Every captured call is run through a waste detector. It produces concrete findings, each carrying how much it could reclaim, and rolls them up into a single headline: how much of your spend is reclaimable.

llmprof is deliberate about not overstating savings. It only counts spend you can actually recover, priced at the call’s cache-aware rate so the figure never exceeds what you paid:

  • Duplicated content: the same block (a RAG chunk, an instruction) appearing more than once in the context. The extra copies are removable tokens.
  • Uncached stable prefix: a system prompt + tool schemas that repeat on every call. Prompt caching can cut about 90% off them after the first call (a recurring saving, not removed tokens).
  • Tools never used across the window: schemas for tools you ship on every call but that are never invoked across all captured calls. This is gated - a tool unused on a single call is not waste (an agent needs its full toolset across a run), so llmprof waits until it has seen enough calls before claiming it.

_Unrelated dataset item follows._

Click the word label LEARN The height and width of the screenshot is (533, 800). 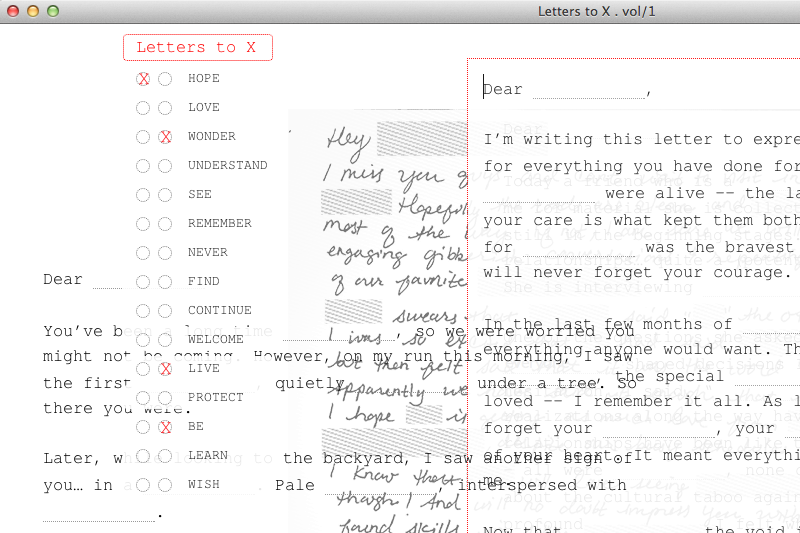pyautogui.click(x=208, y=456)
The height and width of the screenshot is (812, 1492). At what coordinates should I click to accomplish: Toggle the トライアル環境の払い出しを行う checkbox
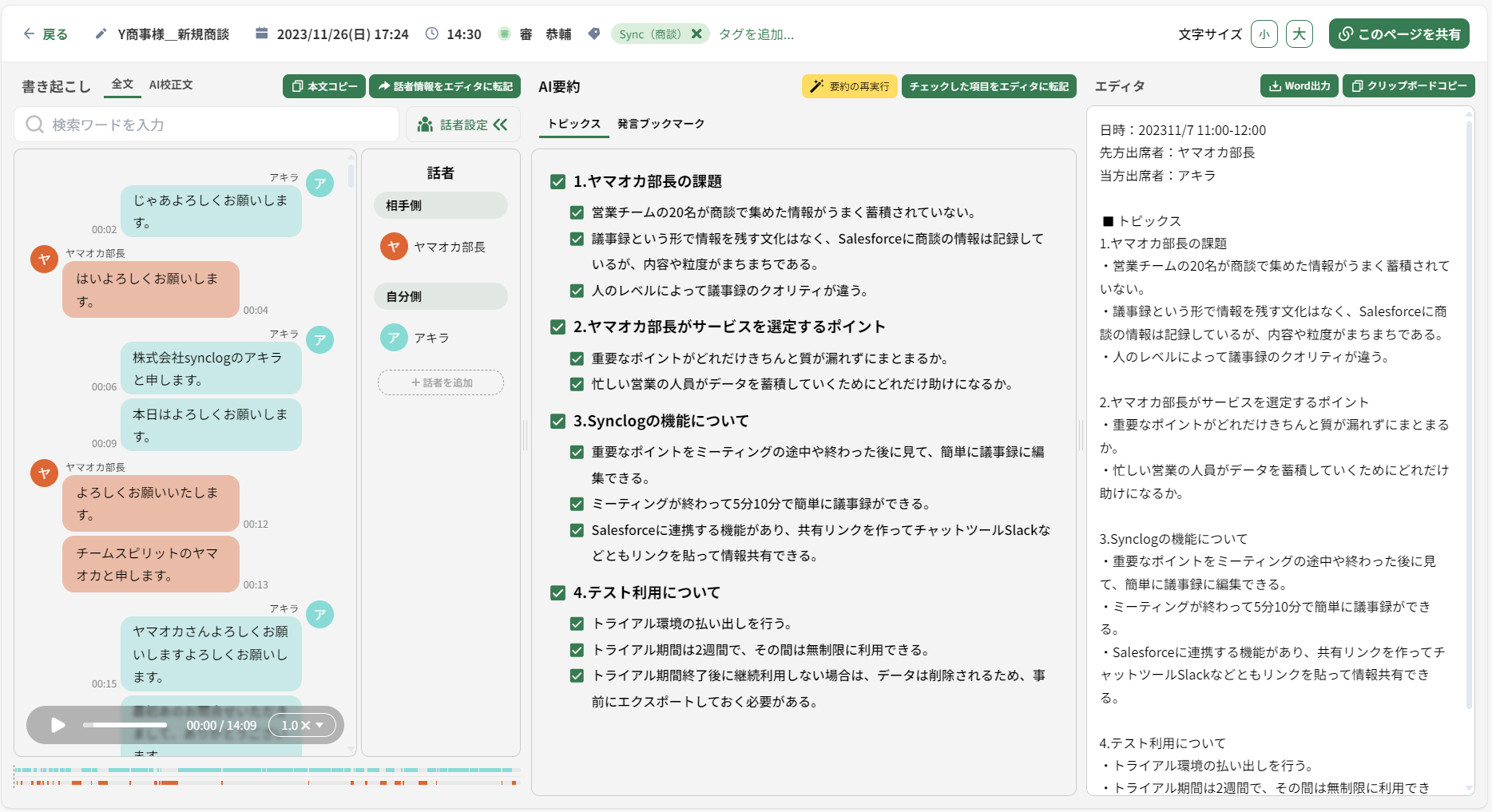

Some findings flag a smell without claiming a precise reclaimable amount, because the right fix depends on your app, or because acting on them is not always possible:

  • Tools not called on a given request (informational; only tools never used across the whole run are counted as reclaimable).
  • Tool schemas are a large share of the context (trim descriptions, lazy-load).
  • History and tool results dominate (summarize or truncate older turns).
  • A very large system prompt riding every call.

On the Trends view, llmprof sums reclaimable spend across all recorded calls and projects it to a month using your observed call rate:

RECLAIMABLE / MO $X · ~N% of spend · projected from M calls/mo

This is the number to act on. It is an estimate (it scales observed local traffic to 30 days), and it is honest about uncertainty: brand-new and hosted open-model prices drift, and findings that cannot be quantified are kept advisory rather than padded into the total.

Detection runs once, off the hot path, when a call is recorded - so the dashboard and the Python SDK share exactly one implementation. SDK traces get the same findings as proxied ones.